Collected data:
####################
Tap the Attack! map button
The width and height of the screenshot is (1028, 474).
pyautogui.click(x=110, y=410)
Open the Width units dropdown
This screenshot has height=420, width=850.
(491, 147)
####################
* **WHAT YOU NEED TO DO**: All of the records above must be reproduced exactly.

* **RESPONSE**:
Tap the Attack! map button
The width and height of the screenshot is (1028, 474).
pyautogui.click(x=110, y=410)
Open the Width units dropdown
This screenshot has height=420, width=850.
(491, 147)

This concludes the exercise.